(YOUR ASSIGNMENT) Please copy exactly every line from the one that contains "Series Reviews (820, 1223)" to the end of the data below, with both ends included and no other lines.
··· EXTRACTED ENTRIES ···
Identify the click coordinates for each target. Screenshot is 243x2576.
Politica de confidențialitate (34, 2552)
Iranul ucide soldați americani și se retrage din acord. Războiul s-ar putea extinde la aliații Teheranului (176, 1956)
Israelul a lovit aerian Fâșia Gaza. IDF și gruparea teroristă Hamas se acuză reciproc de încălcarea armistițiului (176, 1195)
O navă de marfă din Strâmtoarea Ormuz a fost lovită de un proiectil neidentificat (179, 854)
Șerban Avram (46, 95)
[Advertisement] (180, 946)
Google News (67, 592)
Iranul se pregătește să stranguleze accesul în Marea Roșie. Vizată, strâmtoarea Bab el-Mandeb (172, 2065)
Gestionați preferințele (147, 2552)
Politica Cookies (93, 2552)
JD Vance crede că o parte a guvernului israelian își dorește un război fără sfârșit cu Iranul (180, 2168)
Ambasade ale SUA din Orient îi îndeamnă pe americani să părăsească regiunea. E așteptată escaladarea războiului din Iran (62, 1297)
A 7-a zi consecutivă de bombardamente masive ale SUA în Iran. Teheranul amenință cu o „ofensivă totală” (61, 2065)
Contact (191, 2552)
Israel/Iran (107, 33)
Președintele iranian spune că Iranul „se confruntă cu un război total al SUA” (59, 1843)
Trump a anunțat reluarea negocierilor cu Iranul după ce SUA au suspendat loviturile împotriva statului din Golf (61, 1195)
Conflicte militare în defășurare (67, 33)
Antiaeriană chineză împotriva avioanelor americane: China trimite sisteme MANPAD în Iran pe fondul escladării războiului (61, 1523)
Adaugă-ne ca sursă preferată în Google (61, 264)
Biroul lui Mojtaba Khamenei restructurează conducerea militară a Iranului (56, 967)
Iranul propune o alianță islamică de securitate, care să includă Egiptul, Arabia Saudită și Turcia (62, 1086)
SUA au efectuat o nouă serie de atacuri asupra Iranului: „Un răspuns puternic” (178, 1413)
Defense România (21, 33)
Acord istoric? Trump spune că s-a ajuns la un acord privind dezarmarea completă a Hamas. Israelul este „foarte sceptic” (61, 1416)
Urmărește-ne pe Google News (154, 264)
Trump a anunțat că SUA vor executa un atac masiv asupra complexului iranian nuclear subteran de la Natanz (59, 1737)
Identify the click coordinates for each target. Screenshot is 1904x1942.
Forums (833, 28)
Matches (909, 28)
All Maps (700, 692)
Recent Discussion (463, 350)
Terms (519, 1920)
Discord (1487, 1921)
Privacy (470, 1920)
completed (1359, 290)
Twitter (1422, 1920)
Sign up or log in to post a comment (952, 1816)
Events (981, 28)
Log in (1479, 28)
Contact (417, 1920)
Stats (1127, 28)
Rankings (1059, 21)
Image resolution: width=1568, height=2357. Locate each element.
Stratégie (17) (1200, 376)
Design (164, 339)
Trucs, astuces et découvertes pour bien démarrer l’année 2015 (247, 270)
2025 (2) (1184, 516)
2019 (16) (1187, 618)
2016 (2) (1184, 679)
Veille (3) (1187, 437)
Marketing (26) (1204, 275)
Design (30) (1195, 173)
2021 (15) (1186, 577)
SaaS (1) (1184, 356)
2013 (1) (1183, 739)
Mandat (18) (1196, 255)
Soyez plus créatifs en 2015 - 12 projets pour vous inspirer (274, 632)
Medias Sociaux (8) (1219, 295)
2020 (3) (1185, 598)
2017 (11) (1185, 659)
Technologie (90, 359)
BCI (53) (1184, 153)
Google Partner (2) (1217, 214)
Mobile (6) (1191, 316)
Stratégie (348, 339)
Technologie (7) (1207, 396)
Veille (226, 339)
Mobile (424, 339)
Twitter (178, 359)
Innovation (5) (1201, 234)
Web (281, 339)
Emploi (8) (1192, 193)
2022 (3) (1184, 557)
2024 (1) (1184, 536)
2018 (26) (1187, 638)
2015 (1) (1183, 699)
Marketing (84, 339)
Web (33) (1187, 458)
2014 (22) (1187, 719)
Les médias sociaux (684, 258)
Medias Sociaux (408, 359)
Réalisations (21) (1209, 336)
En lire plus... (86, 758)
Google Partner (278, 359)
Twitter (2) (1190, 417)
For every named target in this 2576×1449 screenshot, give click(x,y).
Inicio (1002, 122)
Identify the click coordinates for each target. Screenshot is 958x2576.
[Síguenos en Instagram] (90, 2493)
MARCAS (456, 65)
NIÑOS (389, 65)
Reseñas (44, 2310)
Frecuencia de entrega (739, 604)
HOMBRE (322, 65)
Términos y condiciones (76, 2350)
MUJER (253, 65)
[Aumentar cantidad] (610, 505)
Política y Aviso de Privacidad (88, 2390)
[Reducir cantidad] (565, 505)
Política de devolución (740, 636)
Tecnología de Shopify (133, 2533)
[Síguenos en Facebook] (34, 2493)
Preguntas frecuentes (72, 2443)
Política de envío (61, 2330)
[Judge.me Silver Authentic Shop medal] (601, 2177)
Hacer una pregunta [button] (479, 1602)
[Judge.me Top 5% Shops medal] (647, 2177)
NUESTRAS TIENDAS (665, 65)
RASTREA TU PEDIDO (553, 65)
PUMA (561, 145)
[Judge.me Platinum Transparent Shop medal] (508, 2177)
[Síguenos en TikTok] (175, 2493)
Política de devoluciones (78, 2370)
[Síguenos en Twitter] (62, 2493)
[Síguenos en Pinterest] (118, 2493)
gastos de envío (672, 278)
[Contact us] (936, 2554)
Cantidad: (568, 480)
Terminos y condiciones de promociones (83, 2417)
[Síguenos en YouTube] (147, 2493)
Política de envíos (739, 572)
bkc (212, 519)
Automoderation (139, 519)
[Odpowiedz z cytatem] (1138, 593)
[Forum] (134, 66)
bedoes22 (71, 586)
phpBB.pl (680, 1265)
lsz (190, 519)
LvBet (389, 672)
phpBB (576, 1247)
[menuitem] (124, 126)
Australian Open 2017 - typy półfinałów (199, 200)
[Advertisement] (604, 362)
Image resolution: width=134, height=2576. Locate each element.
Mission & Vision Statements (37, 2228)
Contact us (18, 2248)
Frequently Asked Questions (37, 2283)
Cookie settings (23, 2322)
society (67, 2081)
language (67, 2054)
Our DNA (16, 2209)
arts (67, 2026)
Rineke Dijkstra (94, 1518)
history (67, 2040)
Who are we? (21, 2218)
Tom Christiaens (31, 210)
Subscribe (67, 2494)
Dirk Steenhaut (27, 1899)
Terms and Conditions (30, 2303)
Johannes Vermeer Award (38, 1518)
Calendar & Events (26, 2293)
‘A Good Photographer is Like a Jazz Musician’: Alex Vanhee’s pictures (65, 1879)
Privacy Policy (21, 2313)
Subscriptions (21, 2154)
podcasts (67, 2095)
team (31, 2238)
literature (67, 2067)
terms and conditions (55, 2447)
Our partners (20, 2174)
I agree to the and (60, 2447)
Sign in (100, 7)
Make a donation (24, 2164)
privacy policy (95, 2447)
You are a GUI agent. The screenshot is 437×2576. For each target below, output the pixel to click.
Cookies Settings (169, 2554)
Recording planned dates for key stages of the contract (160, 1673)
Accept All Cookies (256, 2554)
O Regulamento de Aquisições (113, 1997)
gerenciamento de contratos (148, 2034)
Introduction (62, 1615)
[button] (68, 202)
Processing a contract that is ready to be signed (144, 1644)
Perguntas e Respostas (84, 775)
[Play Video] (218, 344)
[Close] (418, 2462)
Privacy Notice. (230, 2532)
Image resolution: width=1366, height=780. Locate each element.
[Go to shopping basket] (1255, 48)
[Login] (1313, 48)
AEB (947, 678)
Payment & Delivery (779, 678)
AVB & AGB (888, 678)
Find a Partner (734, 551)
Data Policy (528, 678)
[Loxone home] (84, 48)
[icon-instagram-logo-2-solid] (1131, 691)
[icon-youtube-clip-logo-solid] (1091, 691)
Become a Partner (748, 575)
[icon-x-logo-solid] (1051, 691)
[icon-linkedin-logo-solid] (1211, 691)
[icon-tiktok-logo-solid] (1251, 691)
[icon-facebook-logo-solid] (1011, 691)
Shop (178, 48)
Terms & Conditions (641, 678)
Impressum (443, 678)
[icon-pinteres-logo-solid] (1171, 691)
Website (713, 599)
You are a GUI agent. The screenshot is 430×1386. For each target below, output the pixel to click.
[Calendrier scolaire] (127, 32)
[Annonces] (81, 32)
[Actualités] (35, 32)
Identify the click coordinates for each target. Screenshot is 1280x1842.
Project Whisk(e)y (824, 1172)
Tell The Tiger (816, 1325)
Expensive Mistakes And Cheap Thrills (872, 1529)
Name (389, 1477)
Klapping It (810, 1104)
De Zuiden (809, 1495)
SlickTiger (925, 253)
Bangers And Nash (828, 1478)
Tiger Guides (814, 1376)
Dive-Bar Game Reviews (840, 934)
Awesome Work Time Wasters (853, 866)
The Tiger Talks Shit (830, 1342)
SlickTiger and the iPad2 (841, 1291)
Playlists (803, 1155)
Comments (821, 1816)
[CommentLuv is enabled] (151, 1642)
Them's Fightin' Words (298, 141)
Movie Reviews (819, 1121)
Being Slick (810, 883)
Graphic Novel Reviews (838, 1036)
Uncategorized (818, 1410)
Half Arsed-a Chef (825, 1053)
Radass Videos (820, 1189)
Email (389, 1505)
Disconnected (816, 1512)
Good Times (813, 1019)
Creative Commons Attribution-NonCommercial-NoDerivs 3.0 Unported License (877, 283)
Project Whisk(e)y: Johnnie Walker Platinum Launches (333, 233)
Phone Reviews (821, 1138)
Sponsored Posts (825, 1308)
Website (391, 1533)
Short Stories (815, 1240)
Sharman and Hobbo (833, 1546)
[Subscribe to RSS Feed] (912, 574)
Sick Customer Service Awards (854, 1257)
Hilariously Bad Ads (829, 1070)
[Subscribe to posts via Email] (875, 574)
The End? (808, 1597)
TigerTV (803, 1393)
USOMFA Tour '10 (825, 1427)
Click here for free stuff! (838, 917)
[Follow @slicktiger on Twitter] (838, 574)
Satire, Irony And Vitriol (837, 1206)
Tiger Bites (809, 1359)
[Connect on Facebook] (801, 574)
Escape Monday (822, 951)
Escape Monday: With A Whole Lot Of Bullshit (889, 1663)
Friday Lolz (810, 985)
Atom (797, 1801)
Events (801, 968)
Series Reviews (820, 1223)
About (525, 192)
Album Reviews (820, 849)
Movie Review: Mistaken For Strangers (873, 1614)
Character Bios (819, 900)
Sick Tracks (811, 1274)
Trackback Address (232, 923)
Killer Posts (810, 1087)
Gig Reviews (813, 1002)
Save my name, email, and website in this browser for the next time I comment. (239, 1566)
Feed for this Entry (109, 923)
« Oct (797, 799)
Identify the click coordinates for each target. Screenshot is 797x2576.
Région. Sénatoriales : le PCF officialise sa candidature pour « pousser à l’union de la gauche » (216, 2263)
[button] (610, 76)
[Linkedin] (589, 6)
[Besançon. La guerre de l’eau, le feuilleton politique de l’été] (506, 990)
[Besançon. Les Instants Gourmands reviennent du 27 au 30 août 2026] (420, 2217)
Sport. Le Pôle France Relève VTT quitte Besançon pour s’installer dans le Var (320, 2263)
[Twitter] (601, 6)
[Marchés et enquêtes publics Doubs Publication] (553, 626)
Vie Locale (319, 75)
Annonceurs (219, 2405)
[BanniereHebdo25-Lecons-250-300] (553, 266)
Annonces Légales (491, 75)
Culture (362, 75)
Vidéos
···
(COMPLETED TASK)
Series Reviews (820, 1223)
About (525, 192)
Album Reviews (820, 849)
Movie Review: Mistaken For Strangers (873, 1614)
Character Bios (819, 900)
Sick Tracks (811, 1274)
Trackback Address (232, 923)
Killer Posts (810, 1087)
Gig Reviews (813, 1002)
Save my name, email, and website in this browser for the next time I comment. (239, 1566)
Feed for this Entry (109, 923)
« Oct (797, 799)
Identify the click coordinates for each target. Screenshot is 797x2576.
Région. Sénatoriales : le PCF officialise sa candidature pour « pousser à l’union de la gauche » (216, 2263)
[button] (610, 76)
[Linkedin] (589, 6)
[Besançon. La guerre de l’eau, le feuilleton politique de l’été] (506, 990)
[Besançon. Les Instants Gourmands reviennent du 27 au 30 août 2026] (420, 2217)
Sport. Le Pôle France Relève VTT quitte Besançon pour s’installer dans le Var (320, 2263)
[Twitter] (601, 6)
[Marchés et enquêtes publics Doubs Publication] (553, 626)
Vie Locale (319, 75)
Annonceurs (219, 2405)
[BanniereHebdo25-Lecons-250-300] (553, 266)
Annonces Légales (491, 75)
Culture (362, 75)
Vidéos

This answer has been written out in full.